When to sow will depend on where you are and your last frost date, I would aim to sow the seeds 6 – 10 weeks before planting out. Personally I aim for 8 weeks because tomato plants grow incredibly quickly and you don’t want to have to pot them up into larger pots multiple times on your windowsill or bench before planting out.
I sow the seeds onto the surface of peat-free compost and brush with my finger a few crumbs of compost around them so they are just covered with a thin dusting, though they’ll grow without doing this, left bare on the surface. Water in a little and cover the seeds with a propagator lid or glass to maintain humidity until they germinate, then remove it when their seed leaves (the cotyledons) are fully open. Which will only take a few days.
Sow the seeds into seed trays a couple of centimetres apart, this allows you to then lift each plant out carefully by the leaves – being careful not to damage the roots – once they have a couple of true leaves (four leaves in total).
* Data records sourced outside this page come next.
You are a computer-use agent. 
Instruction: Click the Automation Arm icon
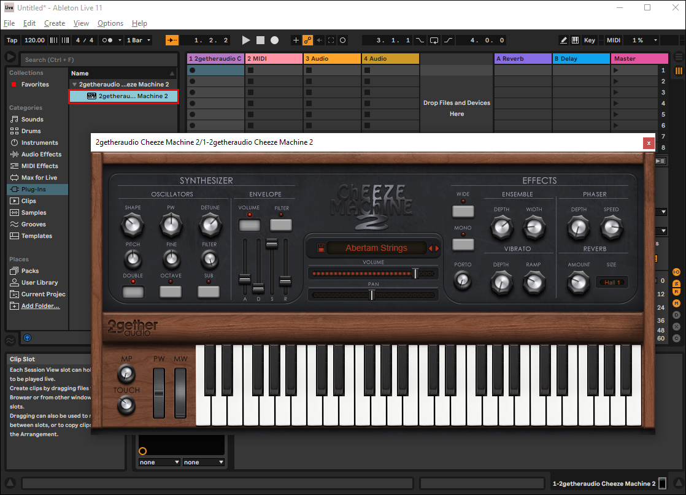[x=308, y=40]
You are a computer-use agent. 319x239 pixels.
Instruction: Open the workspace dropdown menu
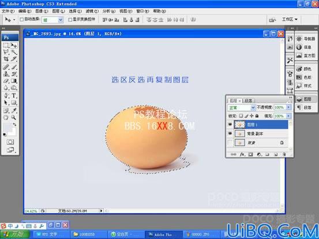tap(290, 19)
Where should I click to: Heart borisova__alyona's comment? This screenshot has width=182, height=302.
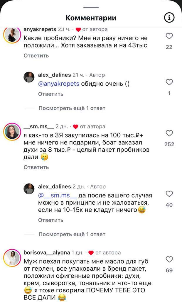169,259
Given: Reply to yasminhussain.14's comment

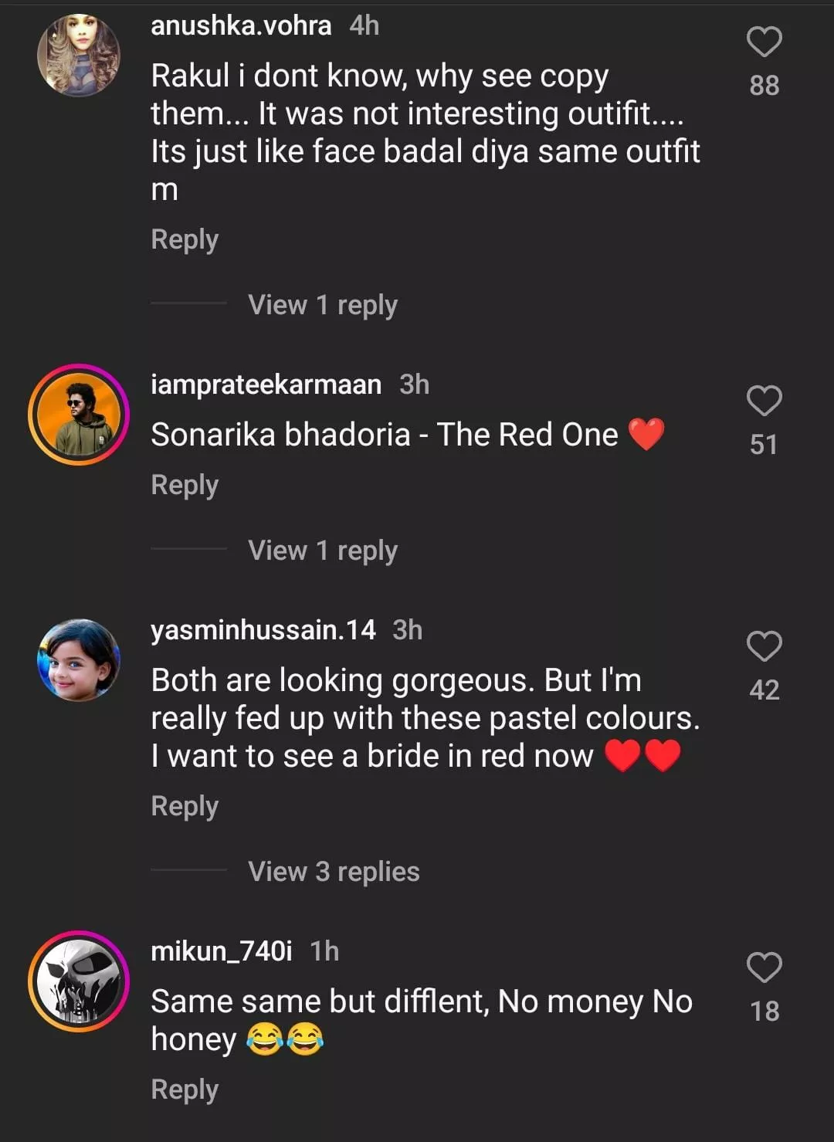Looking at the screenshot, I should pyautogui.click(x=185, y=806).
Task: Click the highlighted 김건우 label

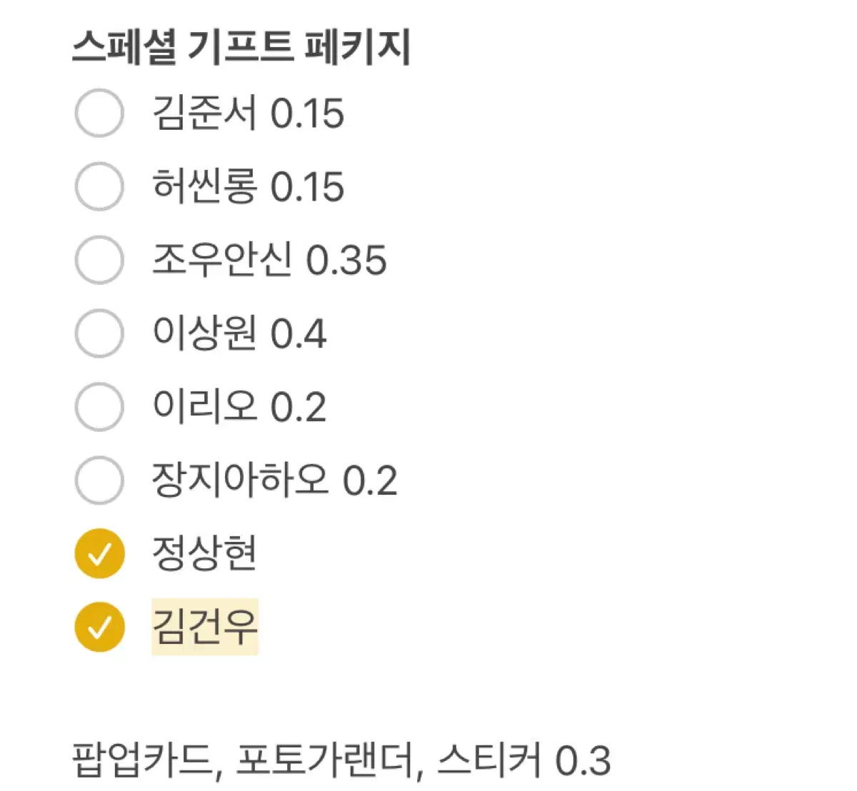Action: [206, 627]
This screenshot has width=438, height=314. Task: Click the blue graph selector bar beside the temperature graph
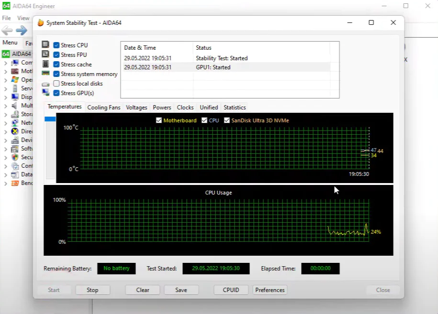tap(50, 119)
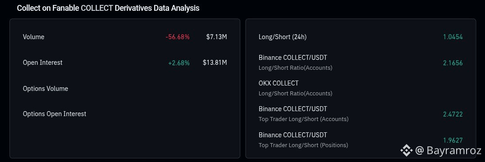The height and width of the screenshot is (162, 485).
Task: Click the 1.0454 long/short ratio value
Action: coord(453,37)
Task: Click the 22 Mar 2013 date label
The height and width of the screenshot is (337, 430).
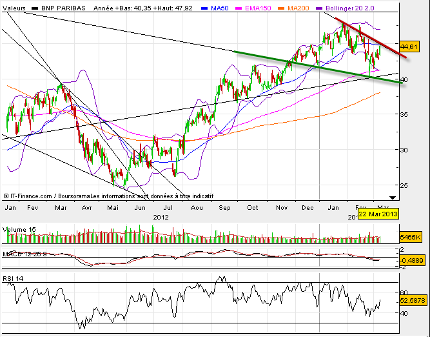Action: point(376,213)

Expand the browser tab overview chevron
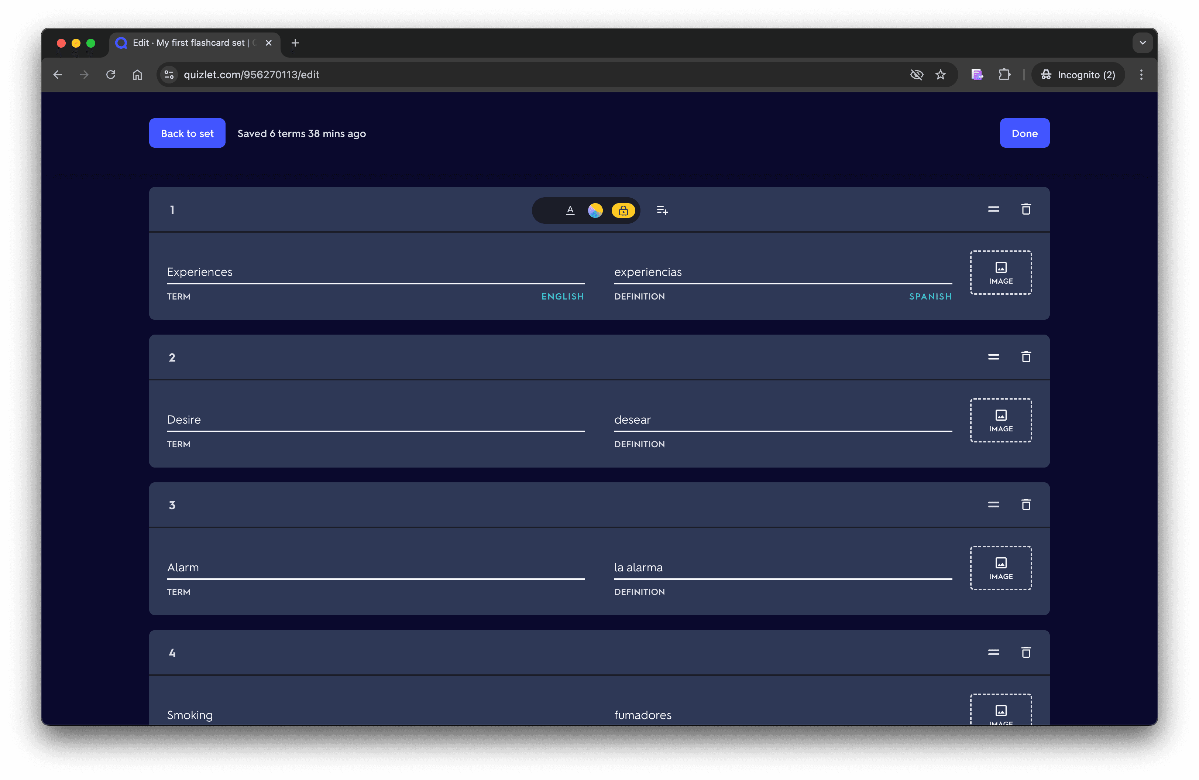tap(1142, 43)
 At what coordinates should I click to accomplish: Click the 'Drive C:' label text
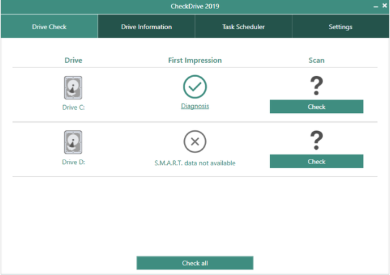pos(73,107)
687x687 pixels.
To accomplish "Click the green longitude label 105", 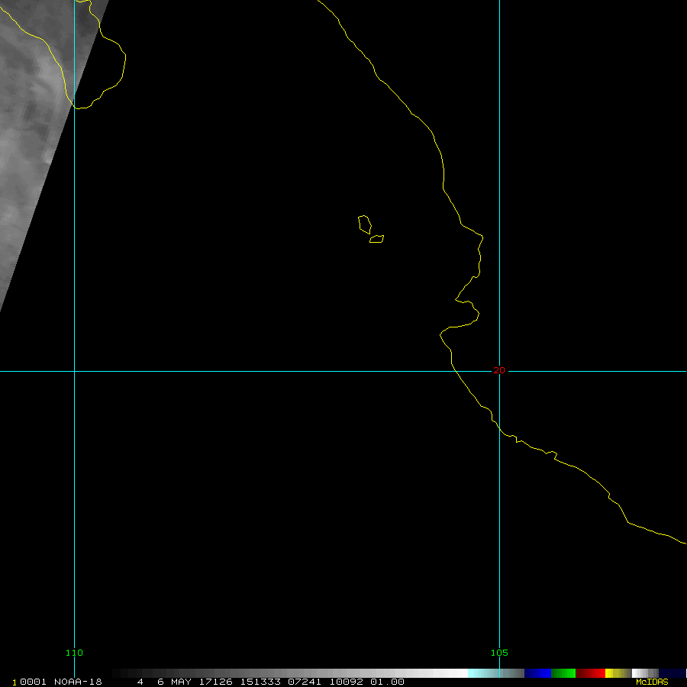I will (x=499, y=653).
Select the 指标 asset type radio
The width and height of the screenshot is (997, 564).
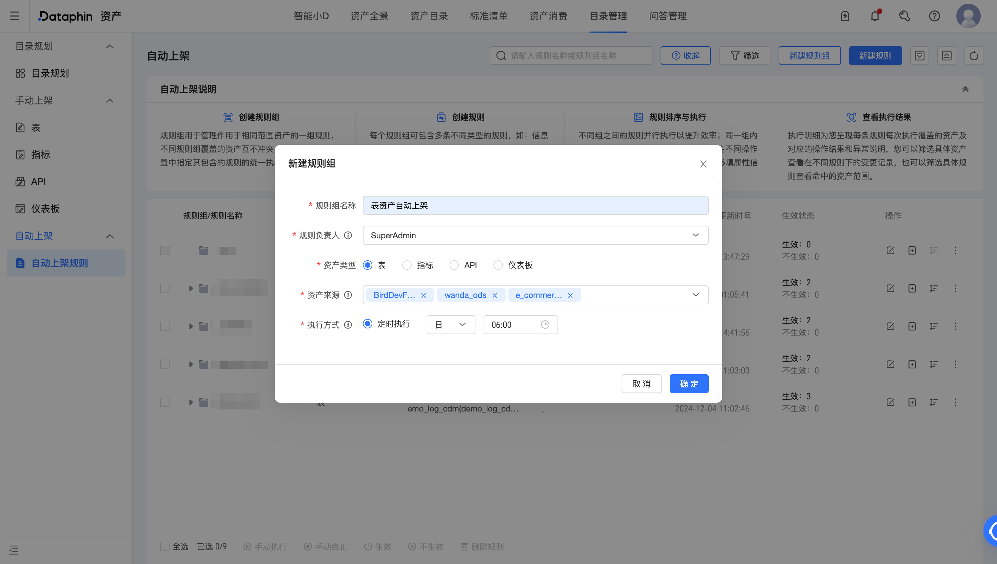[x=406, y=265]
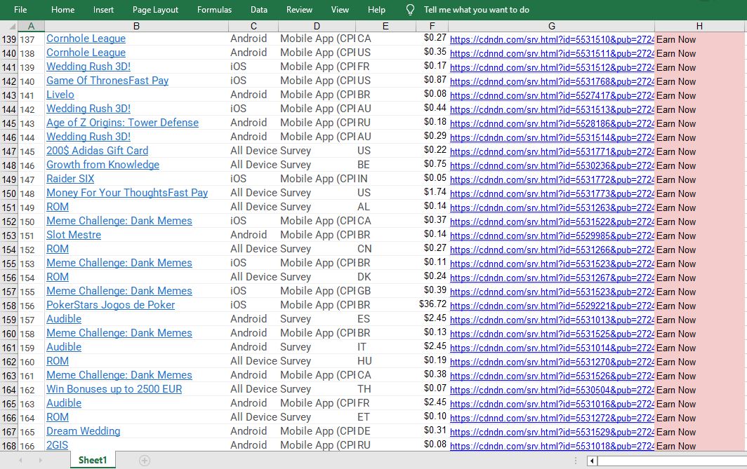The image size is (747, 469).
Task: Select the row 150 header
Action: pos(9,193)
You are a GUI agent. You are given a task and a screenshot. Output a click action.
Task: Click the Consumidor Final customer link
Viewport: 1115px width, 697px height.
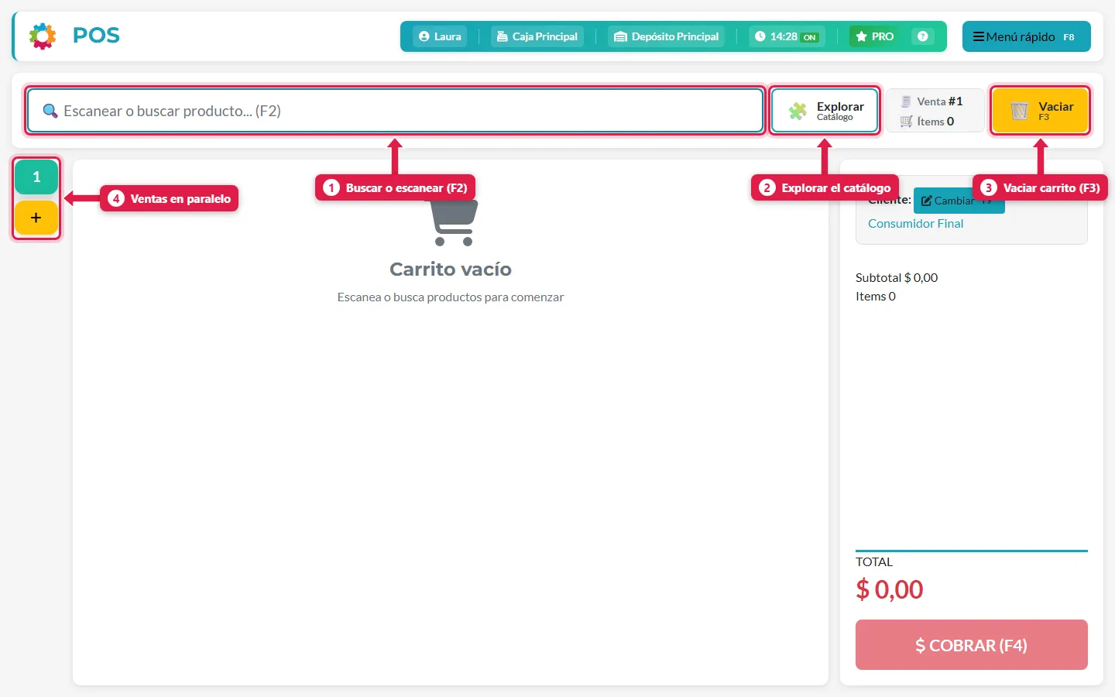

This is space saving early on and tomatoes are very happy being replanted. Plant them into 9cm pots of peat free compost and grow on until about 15 – 20cm tall. Alternatively, sow the seeds directly into 9cm pots, the plants grow so quickly this is fine if you have space.
Determinate or indeterminate
Tomatoes have been bred to grow in one of two ways:
- Indeterminate = vine varieties
- Determinate = bush varieties
Most tomato varieties are vines (also called cordons) because these grow into larger, more vigorous plants that support large crops. They are also space efficient, growing upwards on a small footprint (rootprint?) squeezing more tomatoes into remarkably small spaces. This vertical growing quality makes tomatoes perfect contenders for small and urban gardens.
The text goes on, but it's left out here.